Updating to 4.0.0 on MacOS

[This article was first published on Posts on R Lover ! a programmer, and kindly contributed to R-bloggers]. (You can report issue about the content on this page here)
Want to share your content on R-bloggers? click here if you have a blog, or here if you don't.

Mixed emotions

Wow! Has it been a year? Another major update from The R
Foundation
(the recent 4.0.0
release
in April). I’m always happy to see the
continuing progress and the combination of new features and bug fixes, but I
also dread the upgrade because it means I have to address the issue of what to
do about the burgeoning number of packages (libraries) I have installed. I wrote
a fairly comprehensive post about it last year. I just took the plunge this year
and almost everything seems to still work. Vindication!

The details are here in the old post
but since this is timely I republish the basics.

I’m aware that there are full-fledged package
managers
like
packrat and checkpoint and even a package designed to manage the upgrade for
you on windows, but I’m a Mac user and wanted to do things my own way and I
don’t need that level of sophistication.

So I set out to do the following:

  1. Capture a list of everything I had installed under R 3.6.x and, very
    importantly, as much as I could about where I got the package e.g. 
    CRAN or GitHub or ???
  2. Keep a copy for my own edification and potential future use.
  3. Do a clean R 4.0.0 install and not copy any library directories manually or
    create symlinks or any other thing at the OS level.
  4. Take a look at the list I produced in #1 above but mainly to just download
    and install the exact same packages if I can find them.
  5. Make the process mainly scripted and automatic and available again for
    the future – it worked this year let’s hope it works again next.

Before you upgrade!

Let’s load tidyverse to have access to all it’s various functions and
features and then build a dataframe called allmypackages with the basic
information about the packages I currently have installed in R 3.6.3.

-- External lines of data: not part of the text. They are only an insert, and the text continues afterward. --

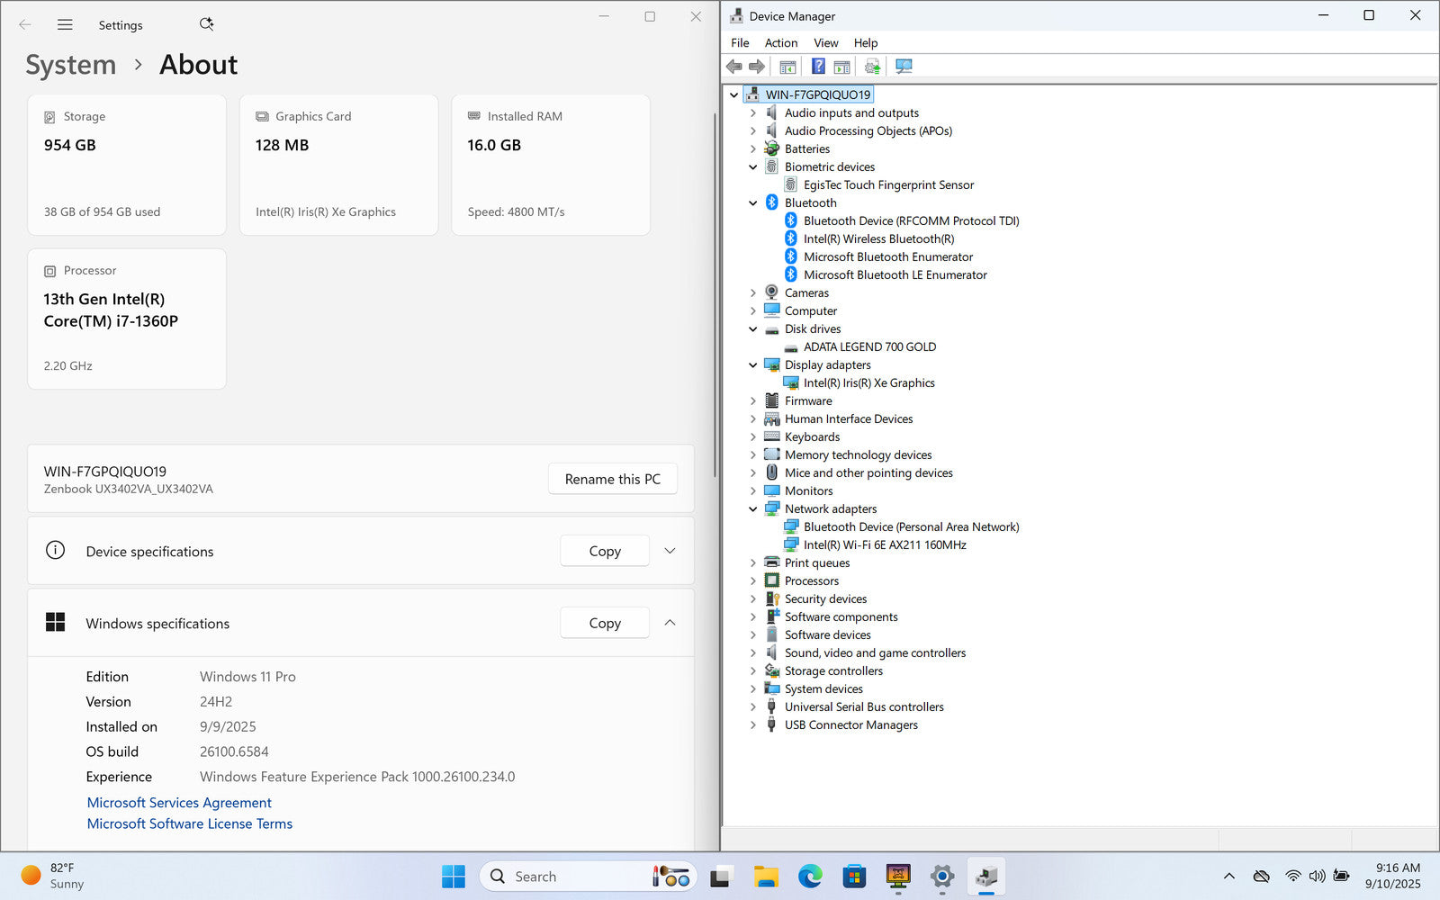Click Show/Hide Console Tree toolbar icon
Viewport: 1440px width, 900px height.
tap(788, 67)
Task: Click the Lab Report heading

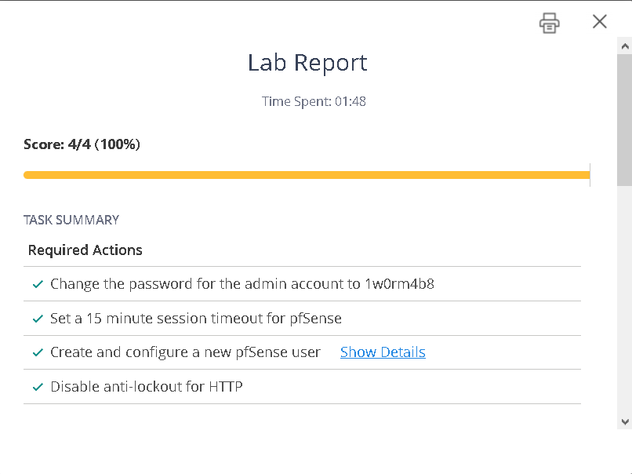Action: [307, 63]
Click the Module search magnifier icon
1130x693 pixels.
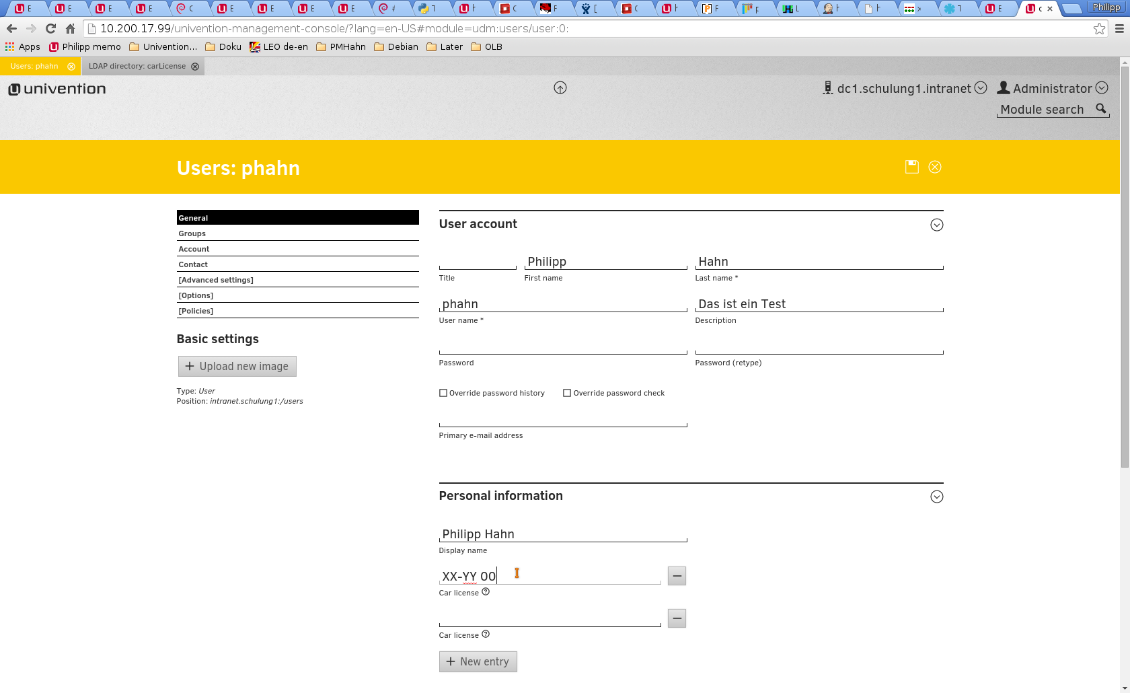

Note – I’m writing this after already upgrading so there will be a few inconsistencies in the output

  • This could just as easily be a tibble but I chose as.data.frame
  • I am deliberately removing base packages from the dataframe by filter
  • I am eliminating columns I really don’t care about with select
require(tidyverse)

allmypackages <- as.data.frame(installed.packages())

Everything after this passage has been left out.